The U.S. Consumer Product Safety Commission (CPSC) has published the terms of a settlement agreement reached with Ohio-based HMI Industries Inc. (HMI), over the company’s failure to properly inform the CPSC of defects with its Majestic 360 floor cleaners. HMI has agreed to pay a $725,000 civil penalty and to implement and maintain a compliance program designed to ensure its future compliance with safety statutes and regulations.
Between 2004 and 2006, HMI sold the Majestic 360 floor cleaners nationwide for about $1,800. By February 2009, HMI had received nearly 2,000 reports of arcing, 120 reports of overheating and property damage and injuries to two purchasers of the cleaners. However, HMI reported only 40 complaints of overheating and damage to carpets (and no reports of injury) to CPSC. Not only had HMI failed to fully report all of the incidents, but it also failed to supply CPSC with the information in a timely manner. Federal law requires manufacturers, distributors, and retailers to inform the CPSC of defects that could present a substantial safety hazard within 24 hours. The CPSC’s investigation ultimately led to the recall of 44,000 of the cleaners in April 2009.
HMI’s material misrepresentations to CPSC led to severe consequences for the firm. In addition to the substantial monetary penalty, HMI must implement and maintain a compliance program that includes reporting requirements to CPSC. HMI’s program must be designed to ensure that:
- information required to be disclosed by the firm to the Commission is recorded processed and reported, in accordance with applicable law;
- all reporting made to the Commission is timely, truthful, complete and accurate; and
- prompt disclosure is made to HMI management of any significant deficiencies or material weaknesses in the design or operation of such internal controls that are reasonably likely to affect adversely, in any material respect, the company’s ability to record, process and report to the Commission.
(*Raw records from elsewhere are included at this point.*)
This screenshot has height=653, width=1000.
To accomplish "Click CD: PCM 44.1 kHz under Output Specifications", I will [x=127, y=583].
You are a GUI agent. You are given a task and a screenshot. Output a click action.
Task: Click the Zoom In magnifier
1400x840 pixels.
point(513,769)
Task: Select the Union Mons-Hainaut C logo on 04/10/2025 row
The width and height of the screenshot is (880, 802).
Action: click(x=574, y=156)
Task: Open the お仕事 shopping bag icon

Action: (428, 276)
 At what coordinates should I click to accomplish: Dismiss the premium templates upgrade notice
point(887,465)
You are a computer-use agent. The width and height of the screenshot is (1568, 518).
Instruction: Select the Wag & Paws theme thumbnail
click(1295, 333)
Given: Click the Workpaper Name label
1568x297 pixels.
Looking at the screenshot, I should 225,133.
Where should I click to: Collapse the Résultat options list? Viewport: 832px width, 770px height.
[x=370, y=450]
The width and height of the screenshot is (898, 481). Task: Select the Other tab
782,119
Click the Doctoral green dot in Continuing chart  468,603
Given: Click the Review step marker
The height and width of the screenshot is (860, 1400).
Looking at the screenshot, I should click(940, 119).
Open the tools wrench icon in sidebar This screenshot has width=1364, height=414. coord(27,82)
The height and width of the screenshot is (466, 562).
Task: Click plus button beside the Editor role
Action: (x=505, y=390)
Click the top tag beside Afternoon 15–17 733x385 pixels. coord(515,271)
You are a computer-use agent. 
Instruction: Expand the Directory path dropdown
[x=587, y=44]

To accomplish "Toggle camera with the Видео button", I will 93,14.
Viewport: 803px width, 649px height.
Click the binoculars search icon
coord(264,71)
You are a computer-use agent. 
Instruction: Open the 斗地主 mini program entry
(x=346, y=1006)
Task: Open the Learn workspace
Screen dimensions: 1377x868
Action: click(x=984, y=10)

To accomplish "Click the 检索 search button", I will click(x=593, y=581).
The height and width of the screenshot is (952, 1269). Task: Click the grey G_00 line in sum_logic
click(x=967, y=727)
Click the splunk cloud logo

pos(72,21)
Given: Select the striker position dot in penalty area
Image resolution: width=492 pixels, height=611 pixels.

While HMI’s agreement with the CPSC did not include an admission of any violations, its travails should make for a cautionary tale for other manufacturers, distributors and retailers of the importance of timely and accurate reports of potential defects. A well-structured compliance program and trained personnel are key components in avoiding similar problems with federal regulators, who have amped up enforcement in recent years and who take a hard look at companies’ internal compliance policies and programs.